Law firm Trustees for Alaska represents six clients in the lawsuit: Sovereign Iñupiat for a Living Arctic, Alaska Wilderness League, Defenders of Wildlife, Northern Alaska Environmental Center, Sierra Club, and The Wilderness Society.

Client statements:

“It is disappointing that the Biden administration is defending this potentially disastrous oil and gas development. We pursued litigation because the Bureau of Land Management failed to fully disclose the negative impacts of this enormous project and to meaningfully offset those impacts through protective actions,” said Karlin Itchoak, Alaska director for The Wilderness Society. “We hope the current administration will join us in protecting the Western Arctic’s fragile lands and waters from poor decisions made under President Trump. This project would worsen the climate crisis and threatens globally significant habitats that are culturally important to local Indigenous communities.”

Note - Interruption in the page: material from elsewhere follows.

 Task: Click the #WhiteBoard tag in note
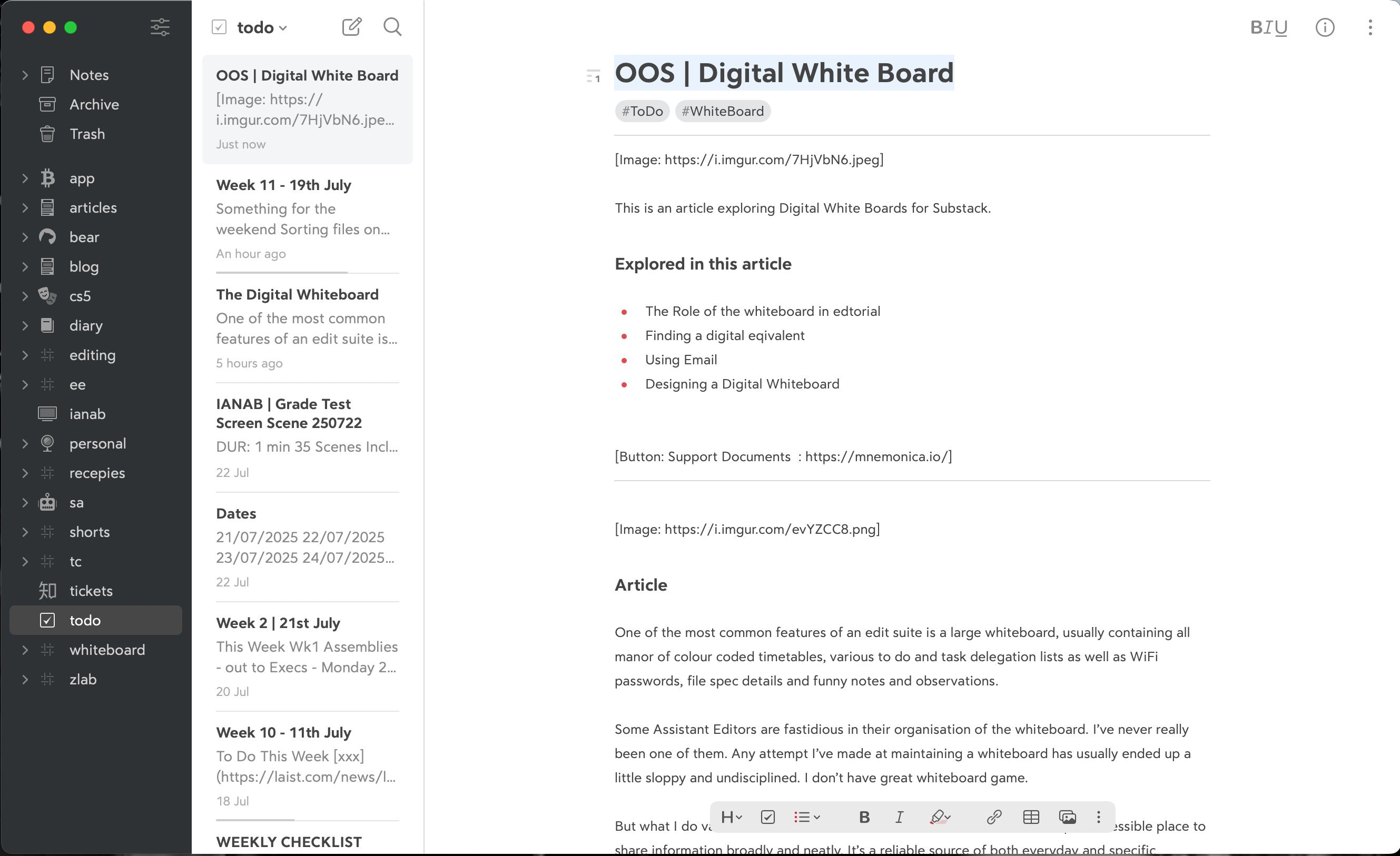tap(722, 111)
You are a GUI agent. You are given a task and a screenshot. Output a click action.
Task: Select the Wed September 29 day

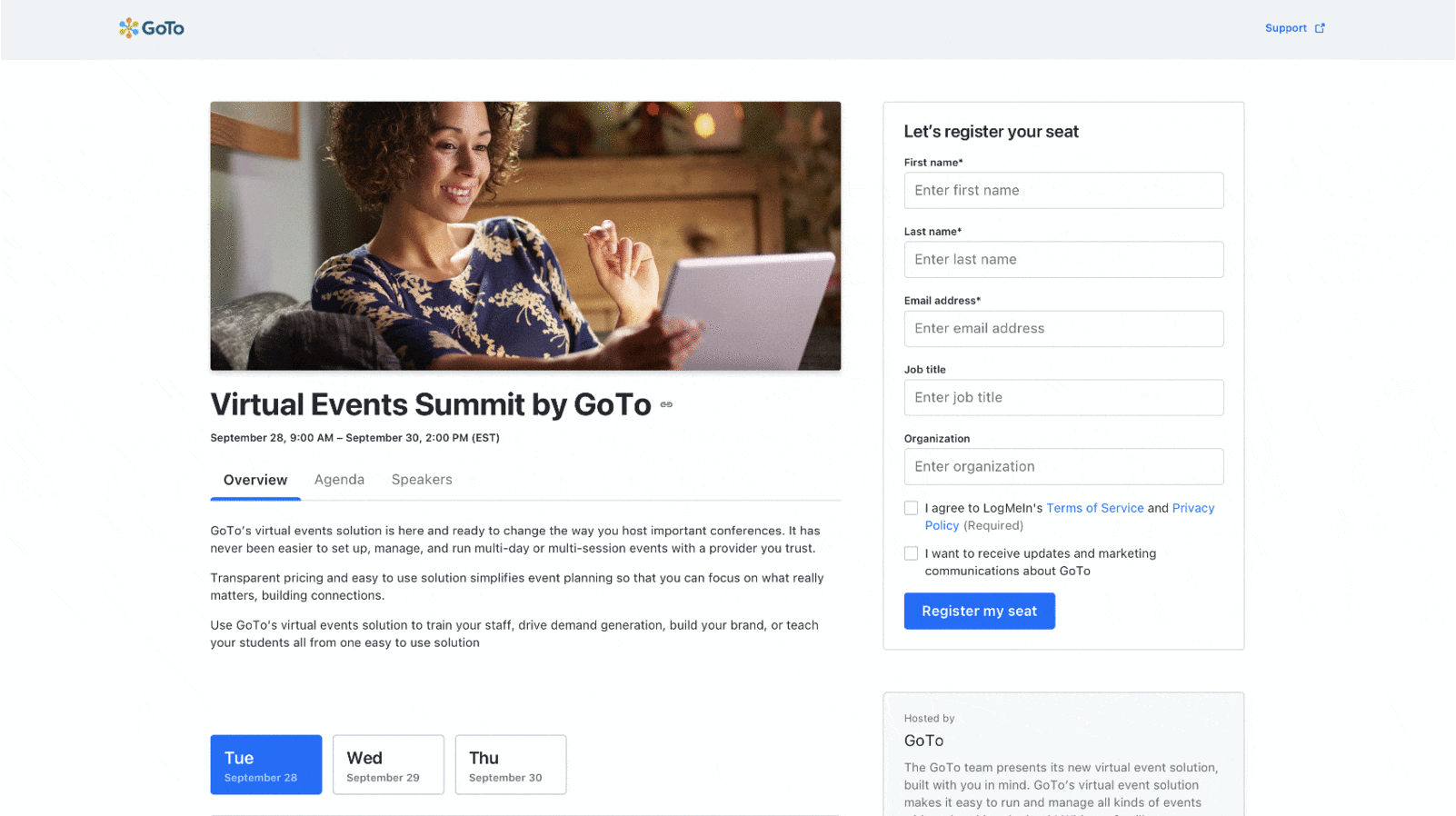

"The Biden administration's response to the proposed Willow project gives us real reason to question their commitment to science-informed management and climate action," says Scott Fogarty, executive director of the Northern Alaska Environmental Center. "It's profoundly disappointing that they've chosen to stand by the previous administration's complete disregard for the health, wellbeing, and participation of the people who would be most impacted by this project, and whose voices were actively silenced throughout the process. There is no question that fossil fuel extraction of this scale directly contradicts the administration's climate goals, and drags Arctic Alaska backwards along with it. We remain committed to taking every legal step to put a stop to this destructive plan."

“The Willow project is the poster child for the type of massive fossil fuel development that must be avoided today if we’re to avoid the worst climate impacts down the road,” said Kristen Miller, acting executive director of Alaska Wilderness League. “We stand behind the work this administration is doing to address climate change and prioritize environmental justice, promote clean energy and undo the damage of the past four years, so the decision to defend a Trump oil and gas project that ignored the concerns of local Indigenous communities and absolutely failed to adequately address risks to our climate future is incredibly disappointing and a decision we will continue to fight.”

“The Arctic is warming faster than anywhere else in the world and the Biden administration should not allow industry to drill in this sensitive area,” said Nicole Whittington-Evans, Alaska program director, Defenders of Wildlife. “The Willow project threatens denning polar bears, people that call the Arctic home and is at odds with the administration’s commitment to address climate change.”